Baharın gülen ve ağlayan yüzleri bitmişti artık. Haziranın da en sıcak günleri gelip çatmıştı. Mahsulün yavaş yavaş toplanmaya başlamasıyla imece usulü birbirinin tarlasına gelip gidiyorlardı. Gündeliğe gidenler olurdu, sen de karpuz var kavun da benden denilirdi. Yıllar sonra buruk bir tebessümle var edilen anların, anı olarak kalacağını kimse bilmiyordu.
Buğday başkalarının en sarı, güneşin en tepede cayır cayır yandığı, eriklerin de tam yeşil olduğu zamanlardı.

Mehmet ve Muazzez kendi hasatını yapmayı düşünse de sabahın erken saatinde gelen İhsan'la evdeki hesap da çarşıya uymamıştı.
İhsan'ın tamamlanmak üzere olan evi gördüğünde ses etmemiş, " Hayırlı olsun." Demekle yetinmişti. Hal hatırdan sonra ağzındaki baklayı çıkarmış, " Mahsul bereketli bu sene. Bizim işleri halledelim de sıra sizinkine de gelir." Dediğinde, Necmiye lafa atlamış " Olur İhsan. Gelir çocuklar, merak etme." Demişti. Ne Muazzez ne de Mehmet hiçbir diyemeden ağzına tıkılan laflarla kalakalmıştı.

İhsan da, " Eh o zaman hazırlanın da gidelim bir an önce." Deyip çıkmıştı. Muazzez, annesine dönüp soracak olduğunda da, Mehmet Muazzez'in elini tutup " Tamam." Demişti. Muazzez de ofuldayıp hazırlanmaya gitmişti.
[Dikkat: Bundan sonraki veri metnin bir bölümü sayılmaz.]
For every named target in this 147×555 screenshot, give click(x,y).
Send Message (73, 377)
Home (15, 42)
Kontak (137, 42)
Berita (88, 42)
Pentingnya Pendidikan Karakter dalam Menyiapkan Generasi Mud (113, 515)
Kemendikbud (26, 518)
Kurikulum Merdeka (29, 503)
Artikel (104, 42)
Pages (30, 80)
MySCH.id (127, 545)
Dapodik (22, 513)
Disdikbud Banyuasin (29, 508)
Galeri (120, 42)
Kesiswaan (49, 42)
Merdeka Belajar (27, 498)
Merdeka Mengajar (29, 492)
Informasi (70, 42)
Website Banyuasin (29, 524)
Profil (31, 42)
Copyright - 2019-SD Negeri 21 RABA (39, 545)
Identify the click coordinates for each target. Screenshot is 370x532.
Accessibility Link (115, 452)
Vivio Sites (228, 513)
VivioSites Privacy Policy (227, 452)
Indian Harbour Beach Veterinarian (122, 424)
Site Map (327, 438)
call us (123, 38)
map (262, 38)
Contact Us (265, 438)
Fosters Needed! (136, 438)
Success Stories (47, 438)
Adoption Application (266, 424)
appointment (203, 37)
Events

Kızmıştı Mehmet'e. " Ne diye ses çıkarmıyorsa. Bizim işimiz var dese ya." Deyip durmuştu kendi kendine. Erik ağacına komşu olacak olan evleri de bitmek üzereydi artık. Mutfak ve banyoları kara beton olarak kalmıştı. Eli sıkışmıştı Mehmet'in. Muazzez'e de söyleyememiş kalmıştı öylece.
Necmiye, eve başlandığı andan beri sürekli " Ne zaman bitecek bu ev? Çok oyalandınız. Yapabilecek misin Mehmet?" Deyip durmuştu.
Muazzez'e söyledikleri de çabasıydı ya.
" Bana bak Muazzez, kalkıştınız bir işe hele bitmesin bu ev bak ne oluyor. Elalem ne der sonra!" Diye diye kızın içini kemiren ne varsa sayıp sövmüştü. " Yeter anne! Olacak elbet." Dese de Nuh diyor peygamber demiyordu kadın.

Muazzez'in ufacık gördüğü ne varsa annesi anlattıkça onun da gözünde büyür hâle geliyordu. O da bazen
" Sahiden ne olacak bu evin hâli? Daha suluklar da takılmadı." Diye düşünürken gözüne uyku girmez olmuştu.
O üç aya yakın süre nasıl geçmişti hiç anlamamıştı bile. Bazı zamanlar sırtında taşıyordu evi sanki. "Yük oldu bu ev." Demekten geri alamıyordu kendini.

Halit, Şaban, İhsan, Hacer, İhsan'nın oğlu Eyüp hepsi dolmuştu motorun arkasına. Tarlaya vardıklarında mahsul İhsan'nın dediği kadar da yoktu ama ses etmediler. Muazzez sevindi iş çabuk bitecek diye hatta.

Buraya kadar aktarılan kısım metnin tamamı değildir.